I tell him what had happened last night.
‘Ooh, the mystery deepens,’ he says. ‘People don’t put doors like that up unless they’ve got something extremely valuable behind it, or something they want to hide …’
‘I know, that’s what I thought. But what? I don’t know much about tools of the past, but I’d definitely say the nails we pulled out of that wood were old, and the first layer of wallpaper was likely from the thirties, maybe forties. It’s difficult to say when exactly, because nothing much changed in interiors during the war years.’
‘So you just need to figure out the combination, then?’
‘If only it were that easy.’ I sigh. ‘Where do we even begin?’
Barney grins. ‘No offence to you, Eve, but you don’t really have a mathematical mind, do you?’
‘Whereas you do, I suppose?
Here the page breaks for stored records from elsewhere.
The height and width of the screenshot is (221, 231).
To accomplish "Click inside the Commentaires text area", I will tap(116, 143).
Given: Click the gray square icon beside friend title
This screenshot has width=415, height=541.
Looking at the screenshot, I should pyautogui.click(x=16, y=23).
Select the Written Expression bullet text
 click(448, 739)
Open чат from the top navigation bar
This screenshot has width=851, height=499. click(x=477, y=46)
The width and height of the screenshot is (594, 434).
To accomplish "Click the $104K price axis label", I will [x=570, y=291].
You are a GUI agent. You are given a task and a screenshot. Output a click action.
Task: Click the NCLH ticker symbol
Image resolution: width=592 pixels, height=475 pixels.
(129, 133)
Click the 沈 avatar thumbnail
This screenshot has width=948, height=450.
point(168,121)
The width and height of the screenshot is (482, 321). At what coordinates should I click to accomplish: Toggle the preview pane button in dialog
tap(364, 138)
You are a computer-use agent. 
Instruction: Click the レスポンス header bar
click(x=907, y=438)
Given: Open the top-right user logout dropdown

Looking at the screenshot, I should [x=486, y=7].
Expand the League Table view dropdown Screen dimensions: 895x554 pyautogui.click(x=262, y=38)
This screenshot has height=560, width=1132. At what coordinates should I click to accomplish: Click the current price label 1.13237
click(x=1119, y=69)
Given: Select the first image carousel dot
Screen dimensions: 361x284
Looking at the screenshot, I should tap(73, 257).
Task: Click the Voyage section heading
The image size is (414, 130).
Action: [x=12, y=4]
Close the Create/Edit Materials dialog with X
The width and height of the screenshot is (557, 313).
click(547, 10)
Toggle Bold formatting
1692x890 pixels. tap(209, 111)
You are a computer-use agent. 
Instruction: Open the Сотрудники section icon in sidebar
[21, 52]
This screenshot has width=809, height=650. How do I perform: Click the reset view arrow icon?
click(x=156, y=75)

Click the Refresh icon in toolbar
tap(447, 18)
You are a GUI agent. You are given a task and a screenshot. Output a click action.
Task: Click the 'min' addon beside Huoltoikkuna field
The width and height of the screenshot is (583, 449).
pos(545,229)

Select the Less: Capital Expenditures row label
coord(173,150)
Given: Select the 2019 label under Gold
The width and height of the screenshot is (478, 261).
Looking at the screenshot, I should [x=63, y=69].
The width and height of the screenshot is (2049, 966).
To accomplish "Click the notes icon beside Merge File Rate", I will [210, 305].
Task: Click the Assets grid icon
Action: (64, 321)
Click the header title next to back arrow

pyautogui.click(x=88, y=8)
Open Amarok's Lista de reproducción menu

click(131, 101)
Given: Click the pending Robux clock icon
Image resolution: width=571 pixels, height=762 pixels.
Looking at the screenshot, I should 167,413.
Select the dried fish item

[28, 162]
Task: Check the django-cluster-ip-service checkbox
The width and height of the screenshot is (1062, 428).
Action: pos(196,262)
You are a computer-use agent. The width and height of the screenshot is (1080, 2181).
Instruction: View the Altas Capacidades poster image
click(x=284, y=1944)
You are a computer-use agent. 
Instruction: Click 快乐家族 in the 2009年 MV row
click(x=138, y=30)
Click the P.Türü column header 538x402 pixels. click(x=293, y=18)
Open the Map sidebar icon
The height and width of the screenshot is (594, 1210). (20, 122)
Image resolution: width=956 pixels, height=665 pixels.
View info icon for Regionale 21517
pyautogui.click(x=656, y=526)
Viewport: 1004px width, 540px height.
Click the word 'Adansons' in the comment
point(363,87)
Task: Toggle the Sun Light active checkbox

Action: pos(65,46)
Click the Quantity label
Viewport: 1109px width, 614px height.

I thought science was your thing?’
‘Close enough.’ Barney shrugs.
‘So wherewouldwe start, then?’ I ask, half smiling at him.
I’ve adored Barney since the first time he wheeled himself boldly into my shop, asking me for a job before I even realised that I needed anyone. There was no messing with him – he was matter-of-fact and he always told you the truth, even if you didn’t want to hear it. He hada confidence about him that I envied and he never let his disability get in the way of anything he wanted to do.
‘We can’t just sit at the door trying all the combinations, can we?’ I tell him. ‘It would take for ever.’
‘You could. But you’re right, it would be a long and frustrating process. I guess you need to know something about the person who had the shop when the door was likely to have been installed. Maybe then you could figure out what combination they might have used.’
‘I only know of Gerald owning the bookshop before Adam. I’m not sure how long he’d been there, though. I wonder if Ben might know?’ I look across to his shop. ‘He’s been in Clockmaker Court longer than anyone else.’
‘Why don’t you go and ask him?’ Barney says. ‘He was in his shop when I came in just now.’
‘He said he wasn’t coming back until next week.’
‘You know Ben – he does things when he wants to. In Ben-time, not everyone else’s.’